The following short fiction piece was written exclusively for a Legion Reading at Post 134 in Portland. The night celebrated the late Douglas Adams’ birthday, the theme being “space.”
Heat death. Meteorites. Black holes. Hawking Radiation. Entropy. We theorize unquantifiable, well, really, inconceivable claims for being locked on a rock. We believe what we read. Thanks to the Fall of Reptile World, our apish ancestors secured ruins. The wheel. Mass slaughters in the names of gods. We ruled the planet. Kind of.
But, seriously: heat death. Meteorites. It’s all I can do not tearing my hair out—write it out, write it out.
Mom said, set the alarm. Don’t flip the light switch if your hands are wet. Close the blinds, people can see in. Lock the door if you’re stepping out. “Mom, I’m checking the mail.” Bring the flashlight. “Mom, it’s across the street.”
Our sun will eat us alive someday. And mom calls if I’m ten minutes late. Nature or nurture, Hypochondria feels genetic.
“On Earth,” Douglas Adams wrote, “it is never possible to be farther than sixteen thousand miles from your birthplace.” I am 615 miles from mine.
The world is not ending this moment. I don’t think it is. No? Still hasn’t ended. And these 615 miles feel farthest when I’m afraid. Which is often. Not afraid of the world ending but mine ending. I’m an ex-Catholic who doesn’t put much stock in a big man running things, and the Afterlife makes little sense to the little shaking scientist in me, and I’ve decided I very much enjoy living.
I have a migraine. Mom guesses, tumor. An uncle had an aneurysm.
My boss says, quit the chatter, keep your nose clean, do your job, focus, and other things against my nature. Yes, he touches grease, handles ink, and races through our warehouse, and his white button-up shirts never get dirty. His ties are pristine as the day he purchased them. As the day they were sewn.
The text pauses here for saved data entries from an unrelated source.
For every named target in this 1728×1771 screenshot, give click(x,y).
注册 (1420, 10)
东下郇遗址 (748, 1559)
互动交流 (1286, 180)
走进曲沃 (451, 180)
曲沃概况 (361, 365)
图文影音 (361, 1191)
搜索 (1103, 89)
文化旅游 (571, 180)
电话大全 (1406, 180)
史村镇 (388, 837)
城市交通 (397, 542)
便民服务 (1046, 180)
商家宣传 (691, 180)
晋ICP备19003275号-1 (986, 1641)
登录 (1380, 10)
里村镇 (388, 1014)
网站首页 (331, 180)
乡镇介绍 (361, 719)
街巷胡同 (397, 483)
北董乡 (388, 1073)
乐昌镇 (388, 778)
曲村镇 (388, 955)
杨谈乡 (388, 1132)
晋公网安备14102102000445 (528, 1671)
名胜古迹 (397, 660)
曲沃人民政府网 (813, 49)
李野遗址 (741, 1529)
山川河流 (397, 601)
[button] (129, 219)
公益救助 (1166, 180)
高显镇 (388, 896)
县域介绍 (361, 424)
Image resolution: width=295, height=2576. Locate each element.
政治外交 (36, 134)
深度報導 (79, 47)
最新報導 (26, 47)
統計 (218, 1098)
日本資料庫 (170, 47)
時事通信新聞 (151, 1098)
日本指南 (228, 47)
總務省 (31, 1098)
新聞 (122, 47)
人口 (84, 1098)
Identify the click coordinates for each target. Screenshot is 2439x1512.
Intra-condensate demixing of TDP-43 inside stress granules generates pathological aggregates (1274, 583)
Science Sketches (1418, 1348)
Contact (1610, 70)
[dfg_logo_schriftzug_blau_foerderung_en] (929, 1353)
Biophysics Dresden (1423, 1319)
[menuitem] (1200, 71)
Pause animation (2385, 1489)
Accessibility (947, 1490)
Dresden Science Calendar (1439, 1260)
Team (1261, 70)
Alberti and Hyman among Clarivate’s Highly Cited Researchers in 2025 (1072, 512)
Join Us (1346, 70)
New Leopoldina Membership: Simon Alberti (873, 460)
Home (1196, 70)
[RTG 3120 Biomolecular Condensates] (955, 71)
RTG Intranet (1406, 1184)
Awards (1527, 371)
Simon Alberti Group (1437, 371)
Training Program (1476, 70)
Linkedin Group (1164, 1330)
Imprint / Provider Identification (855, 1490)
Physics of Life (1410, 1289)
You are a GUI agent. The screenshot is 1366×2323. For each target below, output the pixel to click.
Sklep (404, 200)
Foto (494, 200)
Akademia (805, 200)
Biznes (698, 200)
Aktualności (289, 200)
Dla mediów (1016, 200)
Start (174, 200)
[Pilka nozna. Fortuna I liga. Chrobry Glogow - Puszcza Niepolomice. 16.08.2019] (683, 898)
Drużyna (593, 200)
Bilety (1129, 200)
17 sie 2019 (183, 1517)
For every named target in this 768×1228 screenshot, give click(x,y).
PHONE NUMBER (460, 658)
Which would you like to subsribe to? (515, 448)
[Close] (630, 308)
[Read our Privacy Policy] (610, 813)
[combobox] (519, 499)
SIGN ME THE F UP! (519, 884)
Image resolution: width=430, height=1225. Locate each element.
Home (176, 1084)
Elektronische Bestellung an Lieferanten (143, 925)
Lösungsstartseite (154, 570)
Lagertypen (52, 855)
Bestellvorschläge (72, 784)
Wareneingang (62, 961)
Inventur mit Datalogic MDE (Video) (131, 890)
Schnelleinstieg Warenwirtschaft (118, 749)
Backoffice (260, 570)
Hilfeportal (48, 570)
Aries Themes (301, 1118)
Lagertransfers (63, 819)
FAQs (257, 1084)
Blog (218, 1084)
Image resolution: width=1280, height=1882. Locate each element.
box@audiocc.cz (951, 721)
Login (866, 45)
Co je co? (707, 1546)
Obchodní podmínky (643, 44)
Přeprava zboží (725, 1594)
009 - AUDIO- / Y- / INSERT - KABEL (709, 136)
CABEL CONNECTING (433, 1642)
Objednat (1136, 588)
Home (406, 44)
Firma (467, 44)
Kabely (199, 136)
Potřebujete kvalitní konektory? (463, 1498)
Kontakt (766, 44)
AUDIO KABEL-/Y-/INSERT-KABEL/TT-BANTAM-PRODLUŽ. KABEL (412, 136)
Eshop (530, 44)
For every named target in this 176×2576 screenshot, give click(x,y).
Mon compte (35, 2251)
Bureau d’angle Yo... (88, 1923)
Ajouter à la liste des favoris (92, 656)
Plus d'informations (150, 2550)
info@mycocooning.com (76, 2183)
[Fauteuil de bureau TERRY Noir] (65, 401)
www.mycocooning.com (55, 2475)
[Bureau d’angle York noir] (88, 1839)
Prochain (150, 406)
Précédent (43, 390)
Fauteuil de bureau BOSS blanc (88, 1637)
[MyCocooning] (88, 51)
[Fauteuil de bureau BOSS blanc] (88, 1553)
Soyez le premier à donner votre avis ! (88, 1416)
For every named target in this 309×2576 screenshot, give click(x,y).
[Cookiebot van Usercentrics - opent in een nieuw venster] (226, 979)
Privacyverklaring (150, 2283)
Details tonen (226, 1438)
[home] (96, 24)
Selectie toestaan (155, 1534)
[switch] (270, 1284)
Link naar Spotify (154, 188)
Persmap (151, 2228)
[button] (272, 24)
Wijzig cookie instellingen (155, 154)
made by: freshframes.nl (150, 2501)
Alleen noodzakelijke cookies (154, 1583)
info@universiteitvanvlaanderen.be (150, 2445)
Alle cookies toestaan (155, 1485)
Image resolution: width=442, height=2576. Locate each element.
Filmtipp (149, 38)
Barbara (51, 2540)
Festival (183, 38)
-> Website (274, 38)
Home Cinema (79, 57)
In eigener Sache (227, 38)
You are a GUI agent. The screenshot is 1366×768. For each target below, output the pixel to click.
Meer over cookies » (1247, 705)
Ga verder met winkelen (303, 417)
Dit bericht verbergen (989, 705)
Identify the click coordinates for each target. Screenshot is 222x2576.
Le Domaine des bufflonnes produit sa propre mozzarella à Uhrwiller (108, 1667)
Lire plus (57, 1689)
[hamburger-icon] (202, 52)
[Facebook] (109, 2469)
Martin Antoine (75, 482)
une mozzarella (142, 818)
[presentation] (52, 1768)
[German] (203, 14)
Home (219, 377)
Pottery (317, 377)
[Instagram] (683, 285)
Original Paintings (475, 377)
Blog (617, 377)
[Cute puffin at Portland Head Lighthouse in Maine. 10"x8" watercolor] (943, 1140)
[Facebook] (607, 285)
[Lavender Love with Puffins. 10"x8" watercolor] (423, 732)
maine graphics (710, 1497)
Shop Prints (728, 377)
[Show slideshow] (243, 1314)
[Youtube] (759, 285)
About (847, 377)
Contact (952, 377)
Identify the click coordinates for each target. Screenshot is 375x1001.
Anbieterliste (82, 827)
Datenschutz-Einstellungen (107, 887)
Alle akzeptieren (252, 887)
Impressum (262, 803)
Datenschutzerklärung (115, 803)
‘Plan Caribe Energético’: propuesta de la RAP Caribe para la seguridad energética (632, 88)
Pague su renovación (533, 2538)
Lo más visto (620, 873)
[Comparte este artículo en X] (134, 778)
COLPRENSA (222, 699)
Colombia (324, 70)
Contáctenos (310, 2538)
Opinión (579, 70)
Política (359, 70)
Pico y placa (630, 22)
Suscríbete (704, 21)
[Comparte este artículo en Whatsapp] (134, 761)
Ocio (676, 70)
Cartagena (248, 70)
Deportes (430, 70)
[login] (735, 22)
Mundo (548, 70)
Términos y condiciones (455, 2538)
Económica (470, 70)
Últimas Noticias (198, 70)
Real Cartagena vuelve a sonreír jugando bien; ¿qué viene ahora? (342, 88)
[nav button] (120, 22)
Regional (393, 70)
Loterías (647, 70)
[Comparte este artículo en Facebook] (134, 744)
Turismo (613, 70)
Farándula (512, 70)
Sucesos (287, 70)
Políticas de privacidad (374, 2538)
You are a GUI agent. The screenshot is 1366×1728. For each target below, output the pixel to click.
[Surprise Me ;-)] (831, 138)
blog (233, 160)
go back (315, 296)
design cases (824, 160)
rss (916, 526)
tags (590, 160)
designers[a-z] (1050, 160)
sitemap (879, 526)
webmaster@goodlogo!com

I have people to hug and to cry with before the big smart people fail in detecting or stopping a meteorite aimed for extinction. We are fragile, and I’m sorry I can’t care about maximizing my work schedule, cutting out side-bar conversations, or building one-touch processes when our universe is currently expanding at an increasing rate, and the stars that once collided to form new life will be too far apart to react off one another. Their raw elements will float, freeze, unspent. I have to hold my mother while I still can. I have to be afraid while I’m still alive and aware. This is my nature. Can I defy nature?
Douglas Adams demolished planet Earth for a galactic highway. He described our “desperate fleeing panic,” how “there was nowhere to flee to.” He is not alive today. But if he could laugh about it, can’t I?
Take the time mom crushed the cat in the garage door. We heard the squeal. The vet said it was fat enough that the door sprung back.
Or when mom dug the hole to bury the cat years later, and her shovel lobbed off the eerily preserved head of my pet parakeet.
Or when the other cat jumped out from the hedges and made off with the bird head.
I guess if our universe can’t think or speak but can freeze or burn up all matter then I’m going to laugh at it until it takes me out. I’ll laugh until it hurts.